• [Complete the following]
a – In the article below about the Morgan Stanley arbitration award, what amount of compensatory damages must the firm pay Jeff Davis?
b – Using the article below about the Morgan Stanley arbitration award, say whether each statement agrees with it: (i) the two former advisors were based in Dallas; (ii) the attorneys' fees awarded came to $20,000; (iii) interest on the damages runs from Jan. 1, 2015.

• [Extract]
▼

A FINRA arbitration panel has ordered Morgan Stanley to pay about $1.1 million to a pair of its former advisors in Dallas who accused the firm of failing to pay deferred compensation to which they were legally entitled under “anti-alienation” rules set by the Employee Retirement Income Security Act.

The new order comes as the firm continues to seek court intervention in an ongoing saga involving deferred compensation “clawback” litigation filed by dozens of its former advisors across the United States.

A copy of the new order shared by an attorney representing the advisors shows Morgan Stanley must pay former advisors Jeff Davis and William Swisher compensatory damages of $297,465 and $144,879, respectively, plus annualized interest at the rate of 9% from Jan. 1, 2015 through and including May 13, 2024.

In addition, the order shows, Morgan Stanley must pay Davis and Swisher $235,395 in attorneys’ fees, pursuant to ERISA and New York labor law. Finally, the firm is also required to pay the advisors $20,000 to cover additional costs, plus certain fees, resulting in a total penalty of approximately $1.1 million.

▲

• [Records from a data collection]
▼

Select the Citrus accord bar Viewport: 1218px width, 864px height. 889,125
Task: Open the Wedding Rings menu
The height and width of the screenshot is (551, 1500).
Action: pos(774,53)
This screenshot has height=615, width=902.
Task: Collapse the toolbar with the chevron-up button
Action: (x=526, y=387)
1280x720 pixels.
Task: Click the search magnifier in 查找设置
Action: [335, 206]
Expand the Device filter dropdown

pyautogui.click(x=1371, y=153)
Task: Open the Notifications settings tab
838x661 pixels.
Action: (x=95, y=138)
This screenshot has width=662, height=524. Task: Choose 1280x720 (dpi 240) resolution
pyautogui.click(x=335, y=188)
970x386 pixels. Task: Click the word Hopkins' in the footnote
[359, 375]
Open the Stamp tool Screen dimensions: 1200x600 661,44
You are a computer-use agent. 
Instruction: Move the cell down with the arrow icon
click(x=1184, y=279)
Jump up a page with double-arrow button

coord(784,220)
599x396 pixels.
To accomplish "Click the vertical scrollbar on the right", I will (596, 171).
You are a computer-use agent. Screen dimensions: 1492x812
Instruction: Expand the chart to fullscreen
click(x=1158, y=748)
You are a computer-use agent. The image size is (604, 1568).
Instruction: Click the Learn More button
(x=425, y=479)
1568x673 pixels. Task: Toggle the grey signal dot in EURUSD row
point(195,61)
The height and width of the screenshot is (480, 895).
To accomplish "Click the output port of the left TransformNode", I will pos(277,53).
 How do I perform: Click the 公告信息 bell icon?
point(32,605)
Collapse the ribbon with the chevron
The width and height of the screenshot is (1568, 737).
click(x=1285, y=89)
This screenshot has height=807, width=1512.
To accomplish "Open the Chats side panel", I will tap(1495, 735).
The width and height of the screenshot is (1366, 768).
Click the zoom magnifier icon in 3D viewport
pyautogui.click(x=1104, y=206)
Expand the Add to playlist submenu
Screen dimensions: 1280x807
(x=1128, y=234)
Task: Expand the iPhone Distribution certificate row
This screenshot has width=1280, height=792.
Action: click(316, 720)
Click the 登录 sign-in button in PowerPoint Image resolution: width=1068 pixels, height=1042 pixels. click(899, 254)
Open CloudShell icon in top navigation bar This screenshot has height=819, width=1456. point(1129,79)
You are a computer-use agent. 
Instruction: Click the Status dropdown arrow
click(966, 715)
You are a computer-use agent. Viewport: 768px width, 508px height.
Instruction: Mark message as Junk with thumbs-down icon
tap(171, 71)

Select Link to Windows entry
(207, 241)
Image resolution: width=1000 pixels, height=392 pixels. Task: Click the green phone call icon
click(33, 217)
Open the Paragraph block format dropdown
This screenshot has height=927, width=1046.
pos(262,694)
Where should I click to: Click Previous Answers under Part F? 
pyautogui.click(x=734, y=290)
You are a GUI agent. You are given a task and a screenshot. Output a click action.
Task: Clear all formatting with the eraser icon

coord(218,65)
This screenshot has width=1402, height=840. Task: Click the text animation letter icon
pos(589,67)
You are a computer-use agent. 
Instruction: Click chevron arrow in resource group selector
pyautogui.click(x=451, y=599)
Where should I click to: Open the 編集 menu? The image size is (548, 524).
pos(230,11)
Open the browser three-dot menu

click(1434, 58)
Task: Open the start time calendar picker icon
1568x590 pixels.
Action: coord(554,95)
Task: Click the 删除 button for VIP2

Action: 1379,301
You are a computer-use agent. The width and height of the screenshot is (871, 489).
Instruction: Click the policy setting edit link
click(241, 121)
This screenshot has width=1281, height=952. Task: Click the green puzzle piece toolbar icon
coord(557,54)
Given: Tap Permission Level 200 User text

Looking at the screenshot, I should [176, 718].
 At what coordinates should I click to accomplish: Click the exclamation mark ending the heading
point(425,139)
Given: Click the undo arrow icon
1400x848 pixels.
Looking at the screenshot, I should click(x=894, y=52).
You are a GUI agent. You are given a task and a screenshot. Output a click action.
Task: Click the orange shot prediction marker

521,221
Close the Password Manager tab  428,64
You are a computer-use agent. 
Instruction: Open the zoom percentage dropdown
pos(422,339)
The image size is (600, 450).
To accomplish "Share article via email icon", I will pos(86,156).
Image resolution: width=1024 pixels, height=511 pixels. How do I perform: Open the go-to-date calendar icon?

▲

• [Worked answers]
a – $297,465

b –
(i) Yes: "a pair of its former advisors in Dallas"
(ii) No: "Morgan Stanley must pay Davis and Swisher $235,395 in attorneys’ fees"
(iii) Yes: "annualized interest at the rate of 9% from Jan. 1, 2015"